Protective Effect of Epigallocatechin Gallate on Diabetic Rat Hearts via TGF-β1/Smad3 Signaling Pathway
10.12007/j.issn.0258-4646.2019.02.006
- VernacularTitle:表没食子儿茶素没食子酸酯对糖尿病大鼠心脏的保护作用及对TGF-β1/Smad3信号通路表达的影响
- Author:
Jingru SUN
1
;
Keyan CHEN
;
Qian SUN
;
Mei HAN
Author Information
1. 辽宁省金秋医院内分泌科
- Keywords:
epigallocatechin gallate;
diabetic cardiomyopathy;
signal pathway
- From:
Journal of China Medical University
2019;48(2):119-123
- CountryChina
- Language:Chinese
-
Abstract:
Objective To investigate the effects of Epigallocatechin gallate (EGCG) on cardiac protection in diabetic rats and the expression of TGF-1/Smad3 signaling pathway. Methods The influence of clean level 40 SD rats, weight 200-220 g, divided into four random groups:control (Sham) group, diabetic cardiomyopathy model (DC) group, EGCG group, and metformin positive control group (Met).Post 8 weeks of high-fat-diet administration, the rats were injected intraperitoneally with STZ to establish the diabetes cardiomyopathy model. Upon successful model establishment, the EGCG group was intraperitoneally injected with EGCG and the cardiac function of the rats was measured after 28 days of drug administration. Then, the pathological results of the myocardial tissue were analyzed.
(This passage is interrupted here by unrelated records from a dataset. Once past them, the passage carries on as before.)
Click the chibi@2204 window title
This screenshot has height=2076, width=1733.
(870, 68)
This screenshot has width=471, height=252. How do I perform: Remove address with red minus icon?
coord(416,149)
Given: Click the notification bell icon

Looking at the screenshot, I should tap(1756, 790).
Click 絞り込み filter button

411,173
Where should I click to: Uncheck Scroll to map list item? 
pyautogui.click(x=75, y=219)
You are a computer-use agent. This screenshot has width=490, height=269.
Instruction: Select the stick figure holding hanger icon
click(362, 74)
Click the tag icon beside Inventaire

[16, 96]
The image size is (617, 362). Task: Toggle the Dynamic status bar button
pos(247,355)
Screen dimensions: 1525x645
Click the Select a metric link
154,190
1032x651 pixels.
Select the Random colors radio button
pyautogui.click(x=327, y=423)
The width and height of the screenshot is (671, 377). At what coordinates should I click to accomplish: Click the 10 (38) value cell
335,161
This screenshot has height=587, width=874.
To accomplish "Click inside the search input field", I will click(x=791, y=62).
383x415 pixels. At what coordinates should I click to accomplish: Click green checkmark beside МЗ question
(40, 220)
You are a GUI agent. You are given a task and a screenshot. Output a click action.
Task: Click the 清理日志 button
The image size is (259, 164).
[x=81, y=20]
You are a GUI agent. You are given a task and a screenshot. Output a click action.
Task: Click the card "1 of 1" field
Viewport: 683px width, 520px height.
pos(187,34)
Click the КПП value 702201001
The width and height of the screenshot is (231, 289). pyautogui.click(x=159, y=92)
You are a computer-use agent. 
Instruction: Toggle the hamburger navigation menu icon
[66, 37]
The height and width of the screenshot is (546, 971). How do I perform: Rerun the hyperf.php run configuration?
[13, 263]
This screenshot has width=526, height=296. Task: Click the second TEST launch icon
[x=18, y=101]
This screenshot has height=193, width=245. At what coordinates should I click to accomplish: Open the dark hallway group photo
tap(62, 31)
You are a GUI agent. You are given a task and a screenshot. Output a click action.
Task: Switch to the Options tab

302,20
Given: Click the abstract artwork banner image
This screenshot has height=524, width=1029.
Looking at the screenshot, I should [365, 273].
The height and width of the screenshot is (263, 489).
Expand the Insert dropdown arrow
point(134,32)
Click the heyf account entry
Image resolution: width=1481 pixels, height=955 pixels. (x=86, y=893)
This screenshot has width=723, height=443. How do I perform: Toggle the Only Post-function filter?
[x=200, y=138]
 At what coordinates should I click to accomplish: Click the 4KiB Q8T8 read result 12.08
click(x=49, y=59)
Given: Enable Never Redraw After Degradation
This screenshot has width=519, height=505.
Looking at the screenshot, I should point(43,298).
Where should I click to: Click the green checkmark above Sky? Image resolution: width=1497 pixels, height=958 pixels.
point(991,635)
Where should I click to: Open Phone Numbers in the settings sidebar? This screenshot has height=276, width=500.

Triglyceride (TG), total cholesterol (TC), glycosylated hemoglobin (HbA1 c), and blood glucose (FBG) concentrations were also measured. Further, the concentrations of superoxide dismutases (SOD), malondialdehyde (MDA), catalase (CAT), and glutathione peroxidase (GPX) in serum were measured by ELISA. The expression of TGF-β1 and Smad3 in kidney tissues of the rats was measured by Western blotting analysis. Results EGCG could reduce the glucose, lipid, and MDA levels in the blood of the diabetic rats, enhance cardiac systolic and diastolic functions, inhibit TGF-β1 and Smad3 protein expression, enhance the activity of SOD, CAT and GPX, and reduce myocardial tissue fibrosis. Conclusion EGCG can protect diabetic rat hearts by improving metabolic disorder, and its mechanism may be related to the oxidative-stress mediated by the TGF-β1/Smad3 signaling pathway.